Esto supone condensar la historia, manteniendo solo lo esencial; eliminar subtramas, como la relación de Anna con su amante y la de Anita con su amiga alemana; modificar personajes y situaciones, como el cáncer de mama que sufre Anna en la novela, que adquiere otras características en la película y pasa a ser un elemento más de la “toxicidad” del personaje masculino. O también el hecho de que, en el orfanato en Kenia, introduce la presencia de unas religiosas misioneras, que entregan su vida para ayudar a quienes más lo necesitan y, con su bondad y su sonrisa, llenan el lugar de amor y de luz. En sentido negativo, Zambrano incluye una muy discutible exaltación del consumo de marihuana (que en la novela aparece tan justificado como podría ser la morfina para un dolor insoportable) y de la eutanasia (que no aparece en el libro de Campos).
En la película aparecen algunos temas muy interesantes, tal vez solo esbozados, pero de forma tan potente que se quedan en la retina del espectador invitándolo a la reflexión. Uno es la mujer, su capacidad de crecerse por encima de su vulnerabilidad, de sacudirse las presiones y las opresiones y volar libre, dueña de su propio destino. En relación con ello, aflora también la maternidad, como un instinto natural de amor y donación, que, a veces, puede permanecer dormido hasta que lo reaviva una circunstancia concreta, como la huerfanita keniana, y que no siempre es un impulso biológico, puede también ser espiritual, aunque con la misma carga de entrega y ternura, como las monjas que regentan el orfanato.

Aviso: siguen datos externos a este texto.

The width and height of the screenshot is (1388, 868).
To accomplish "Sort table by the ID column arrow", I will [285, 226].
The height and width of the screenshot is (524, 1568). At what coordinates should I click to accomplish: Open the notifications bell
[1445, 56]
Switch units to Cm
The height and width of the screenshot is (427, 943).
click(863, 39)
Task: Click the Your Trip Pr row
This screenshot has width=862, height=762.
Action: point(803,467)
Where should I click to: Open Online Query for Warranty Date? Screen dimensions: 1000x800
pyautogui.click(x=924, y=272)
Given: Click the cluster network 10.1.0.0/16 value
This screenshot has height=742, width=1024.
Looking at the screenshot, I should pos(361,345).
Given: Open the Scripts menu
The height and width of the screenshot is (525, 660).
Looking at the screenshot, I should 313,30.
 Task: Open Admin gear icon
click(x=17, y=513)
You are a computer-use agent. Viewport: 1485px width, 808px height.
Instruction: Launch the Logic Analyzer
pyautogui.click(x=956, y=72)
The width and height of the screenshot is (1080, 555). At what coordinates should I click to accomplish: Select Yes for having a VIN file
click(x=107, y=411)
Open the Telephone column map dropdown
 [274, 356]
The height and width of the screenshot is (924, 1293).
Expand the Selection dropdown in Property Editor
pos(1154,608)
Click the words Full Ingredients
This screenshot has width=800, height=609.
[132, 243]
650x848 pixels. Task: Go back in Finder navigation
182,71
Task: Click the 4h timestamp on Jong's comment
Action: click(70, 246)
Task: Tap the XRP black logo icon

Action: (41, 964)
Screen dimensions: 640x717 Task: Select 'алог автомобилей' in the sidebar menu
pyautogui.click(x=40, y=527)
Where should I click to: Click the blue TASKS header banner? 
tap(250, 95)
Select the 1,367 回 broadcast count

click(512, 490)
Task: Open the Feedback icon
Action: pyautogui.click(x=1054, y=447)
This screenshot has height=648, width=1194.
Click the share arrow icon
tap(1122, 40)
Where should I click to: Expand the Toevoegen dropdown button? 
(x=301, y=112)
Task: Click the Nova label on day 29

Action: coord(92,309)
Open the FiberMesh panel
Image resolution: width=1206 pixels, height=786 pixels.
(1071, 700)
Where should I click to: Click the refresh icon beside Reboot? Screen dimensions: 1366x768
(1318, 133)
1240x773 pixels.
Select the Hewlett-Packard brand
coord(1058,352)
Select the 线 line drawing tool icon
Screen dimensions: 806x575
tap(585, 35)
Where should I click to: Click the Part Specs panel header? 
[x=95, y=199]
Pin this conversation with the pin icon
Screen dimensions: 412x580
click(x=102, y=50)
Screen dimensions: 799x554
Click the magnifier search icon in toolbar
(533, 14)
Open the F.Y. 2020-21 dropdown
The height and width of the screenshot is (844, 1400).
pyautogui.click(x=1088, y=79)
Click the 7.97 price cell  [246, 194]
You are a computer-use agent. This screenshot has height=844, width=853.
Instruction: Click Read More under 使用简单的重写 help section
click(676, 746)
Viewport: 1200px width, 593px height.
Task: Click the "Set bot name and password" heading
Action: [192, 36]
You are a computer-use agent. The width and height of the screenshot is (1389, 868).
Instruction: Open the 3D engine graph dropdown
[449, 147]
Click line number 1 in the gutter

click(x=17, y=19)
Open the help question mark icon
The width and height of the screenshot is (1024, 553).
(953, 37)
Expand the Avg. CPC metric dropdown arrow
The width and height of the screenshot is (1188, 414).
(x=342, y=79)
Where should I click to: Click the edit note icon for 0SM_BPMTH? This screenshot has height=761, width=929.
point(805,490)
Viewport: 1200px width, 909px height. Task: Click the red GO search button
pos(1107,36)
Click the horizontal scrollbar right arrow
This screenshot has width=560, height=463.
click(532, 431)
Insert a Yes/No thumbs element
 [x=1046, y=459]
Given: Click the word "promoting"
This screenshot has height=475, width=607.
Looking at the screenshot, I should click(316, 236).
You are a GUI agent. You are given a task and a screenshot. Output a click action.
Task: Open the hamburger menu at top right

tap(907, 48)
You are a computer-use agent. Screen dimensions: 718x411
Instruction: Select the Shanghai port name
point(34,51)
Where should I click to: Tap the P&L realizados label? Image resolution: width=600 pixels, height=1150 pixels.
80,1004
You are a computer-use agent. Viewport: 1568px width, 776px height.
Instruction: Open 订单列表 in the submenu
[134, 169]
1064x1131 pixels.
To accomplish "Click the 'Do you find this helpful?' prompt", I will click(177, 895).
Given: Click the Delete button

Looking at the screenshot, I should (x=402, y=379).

Otro tema es la familia, la verdadera familia, como refugio y ámbito de referencia; un espacio en el que se te espera, en el que poder recalar para descansar el alma; un lugar en el que se te ama sencillamente por ser quien eres. Es la añoranza de Marina y la nostalgia de Anna, que acaban resolviéndose con los lazos de amor que se entretejen alrededor de ese obrador donde, por fin, se halla el punto exacto a sus vidas y al pan de limón con semillas de amapola.
La cámara de Zambrano es una narradora que no olvida ni el más mínimo detalle y nos transmite el dolor y la soledad, la ternura y el encuentro, la amistad y el amor, tantos sentimientos que nos llegan al corazón envueltos en el confortable olor a pan caliente.
Uno de los elementos más definitivos de la película son las interpretaciones de los personajes femeninos, Eva Martín y Elia Galera, unas magníficas protagonistas; Marilú Marini, extraordinaria como la vecina argentina; y Claudia Faci, la gruñona Catalina con acento mallorquín, paradigma de amistad y fidelidad, merecería todos los laureles y reconocimientos por su trabajo impecable. Completan el buen trabajo la joven Mariona Pagès, en el personaje de Anita; Tommy Schlesser, el entrañable Mathias; y Pere Arquillué dando vida al desagradable Armando, sin caer nunca en la exageración.
Una película interesante, conmovedora, llena de valores, que demuestra, una vez más, la gran calidad del director español Benito Zambrano.